Dès lors, la combinaison de plusieurs éléments pourrait contribuer à une régénérescence : le renforcement des sciences sociales et de leur autonomie ; la réforme des médias dans le sens du pluralisme des idées et du respect des résultats de la recherche scientifique ; des changements institutionnels (une Sixième République et de nouvelles institutions européennes réellement démocratiques, etc.) ; et enfin la promotion de divers mécanismes de participation à la vie sociale, à tous les niveaux, en passant par le quartier et l’entreprise. C’est par ces objectifs que pourra commencer à s’ébaucher un nouveau type de société.

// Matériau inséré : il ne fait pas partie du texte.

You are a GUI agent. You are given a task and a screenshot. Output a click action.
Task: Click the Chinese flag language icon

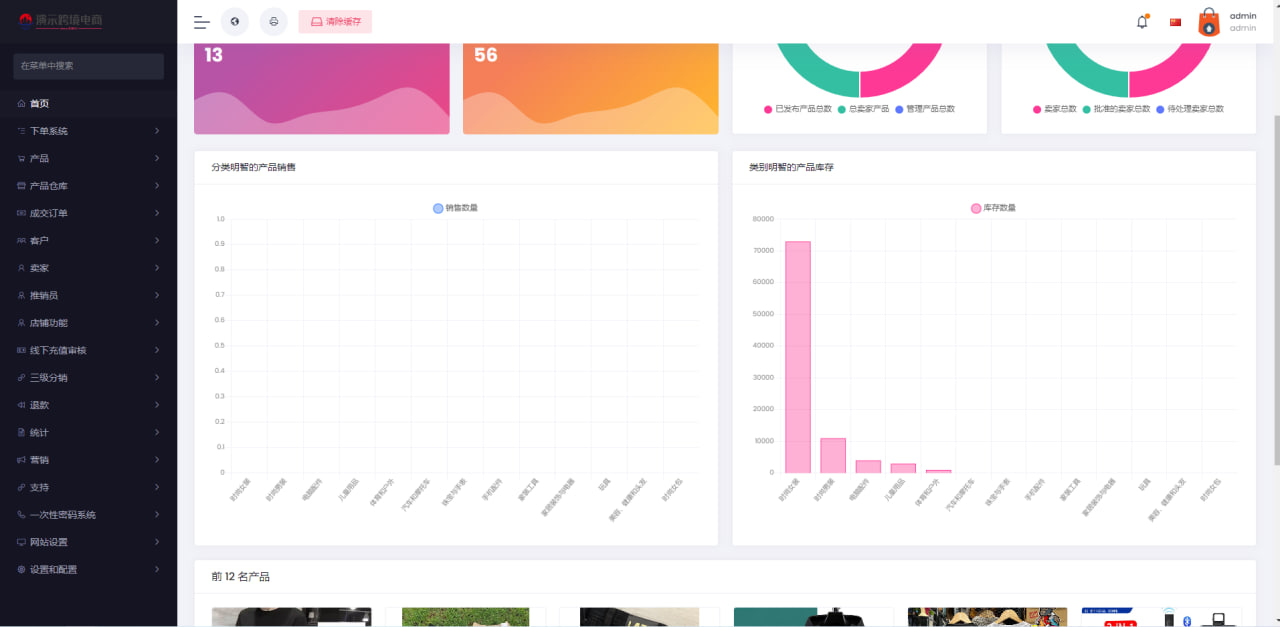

(Ce texte constituera l’éditorial de la prochaine livraison (N° 26, décembre 2013) de la revue Savoir/Agir)




[1Voir par exemple, Michael Burawoy, « Pour la sociologie publique », Actes de la recherche en sciences sociales, 176-177, mars 2009, p.122-144.

[3David Stuckler, Sanjay Basu, The Body Economic. Why Austerity Kills, Allen Lane, 2013.

[4Amartya Sen, La démocratie des autres, Paris, Payot, 2005.

[5Daniel Gaxie, La démocratie représentative, Paris, Montchrestien, 1996.

[6Voir notamment le cas, paradigmatique et central, de l’intercommunalité. Fabien Desage et David Guéranger, La politique confisquée. Sociologie des réformes et des institutions intercommunales, Bellecombe-en-Bauges, Croquant, 2011.

[7Edwy Plenel, Le droit de savoir, Paris, Don Quichotte, 2013.

[8Loïc Blondiaux, Le Nouvel esprit de la démocratie. Actualité de la démocratie participative, Paris, Seuil, 2008.

[9Vaste projet, bien sûr, qui rejoint celui de l’autogestion, du mouvement coopératif et de toutes les formes de démocratisation de l’activité productive.